Sanat camiasının göz önündeki yıldızları, sadece sahne performanslarıyla değil, aynı zamanda kazançlarını değerlendirme biçimleriyle de konuşuluyor. Altın ve gayrimenkule yönelen ünlü isimlerin yatırım tercihleri, adeta dudak uçuklatıyor. Yeni Çağ yazarı Müge Dağıstanlı’nın köşesinde yer verdiği bilgiler, sanat dünyasında servetin nasıl yönetildiğine dair dikkat çekici detaylar sunuyor. Özellikle bazı isimlerin stratejik adımları ve mal varlıkları, sanatçı kimliklerinin ötesinde profesyonel yatırımcı yönlerini de ortaya koyuyor.
Aşkın Nur Yengi: Sanat Dünyasının Sessiz Emlak Kraliçesi
Mütevazı duruşuyla tanınan Aşkın Nur Yengi, yatırım konusundaki öngörüsüyle gölgede kalan dev bir portföye sahip. İstanbul'daki çeşitli gayrimenkullerle başladığı yatırımlarını, İngiltere, Fransa'nın gözde tatil bölgesi Nice ve ABD’deki lüks evlerle büyüten Yengi, adeta sanat camiasının "gizli emlak kraliçesi" unvanını kazandı. Çevresi onun hakkında, “Ticareti bu kadar iyi bilen başka bir sanatçı yok” yorumunu yapıyor.
Diva Bülent Ersoy: Güvendiği Liman Altın
Türk sanat müziğinin yaşayan efsanesi Bülent Ersoy, kazancını en geleneksel yatırım aracı olan altına dönüştüren isimlerden. Birikimlerinin büyük kısmını altın olarak değerlendiren Diva, aynı zamanda Türk lirası mevduat faiz gelirleriyle günlük yaşam giderlerini karşılıyor. Ersoy’un bu tutumu, riskten uzak duran geleneksel birikim anlayışının sanat camiasındaki güçlü bir temsilcisi olarak görülüyor.
Yıldız Tilbe: Kira ve Sahne Geliriyle İstikrarlı Kazanç
Sesi kadar sivri diliyle de bilinen Yıldız Tilbe, yatırım yaparken faiz gelirlerinden özellikle uzak duran isimlerden. Gelirlerinin büyük bölümünü sahne performanslarından ve kira getirilerinden elde eden Tilbe, risksiz ve sade bir finansal stratejiyle dikkat çekiyor. Tilbe, sade yaşantısı ve istikrarlı gelir modeliyle fark yaratıyor.
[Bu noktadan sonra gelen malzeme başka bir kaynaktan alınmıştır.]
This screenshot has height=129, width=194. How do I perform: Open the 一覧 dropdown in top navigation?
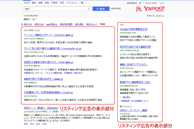[81, 3]
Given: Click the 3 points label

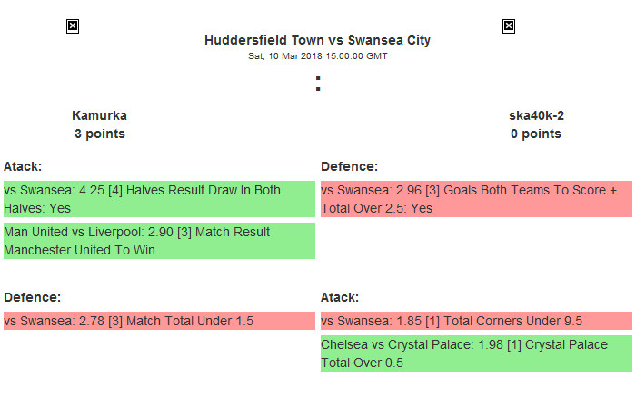Looking at the screenshot, I should (x=99, y=134).
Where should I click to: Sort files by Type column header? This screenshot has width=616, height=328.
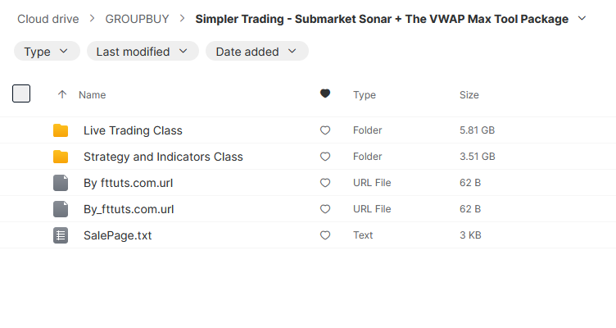point(365,95)
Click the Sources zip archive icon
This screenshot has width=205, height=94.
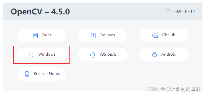click(93, 35)
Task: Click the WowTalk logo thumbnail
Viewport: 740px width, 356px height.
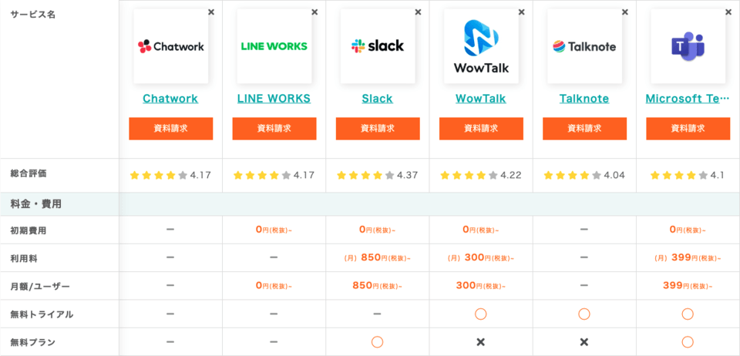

Ajda Pekkan: Altına Yatırımda Disiplinli Hamle
Süperstar Ajda Pekkan da altın yatırımcıları arasında yer alıyor. Ancak farkı, bu süreci profesyonel bir disiplinle yürütmesi. Altın alımlarını doğrudan kendisi değil, düzenli olarak görev verdiği yardımcısı üzerinden gerçekleştiriyor. Pekkan’ın bu yaklaşımı, yatırım kararlarında sistematik bir yönetim anlayışı benimsediğini gösteriyor.
Sibel Can: 50 Gayrimenkulle Zirvede
Sahne dünyasının güçlü sesi Sibel Can, gayrimenkul yatırımı konusunda adeta lider konumda. 1990’larda kazandığı ilk büyük parayla Karagümrük’te 5 katlı bir apartman satın alan Can, bugün İstanbul, Miami, Londra ve Nice gibi prestijli bölgelerde toplam 50 gayrimenkule sahip. Bu etkileyici portföy, Can’ı sanat camiasının en zengin yatırımcıları arasına taşıyor.
Rekabet Büyüyor: Şaşmaz ve Sayan da Yarışta
Sibel Can'ı, Kurtlar Vadisi'nin Polat Alemdar’ı Necati Şaşmaz 50 gayrimenkulle takip ediyor. Seda Sayan ise yaklaşık 30 ev ve dükkânla yarışa ortak oluyor. Sayan, yatırımlarını geniş portföylerle çeşitlendiren bir diğer güçlü isim olarak öne çıkıyor.
Arsa Sevdalıları: Kenan, Serenay, Tuba ve Diğerleri
Gayrimenkul denildiğinde yalnızca binalar değil, geniş araziler de öne çıkıyor. Kenan İmirzalıoğlu’nun Balat ve Tarlabaşı’ndaki yatırımlarının ardından şimdi de Selimiye, Tekirdağ ve Çerkezköy'deki arazilere yöneldiği biliniyor. Serenay Sarıkaya, Ege ve Marmara bölgelerinde değerli topraklara yaptığı yatırımlarla “arsa avcısı” olarak anılıyor. Tuba Ünsal ise Rize-Fındıklı’daki yatırımıyla Karadeniz’deki fırsatları değerlendiriyor. Kıvanç Tatlıtuğ ve Çağatay Ulusoy da Lüleburgaz’daki çiftlik evleriyle dikkat çekiyor.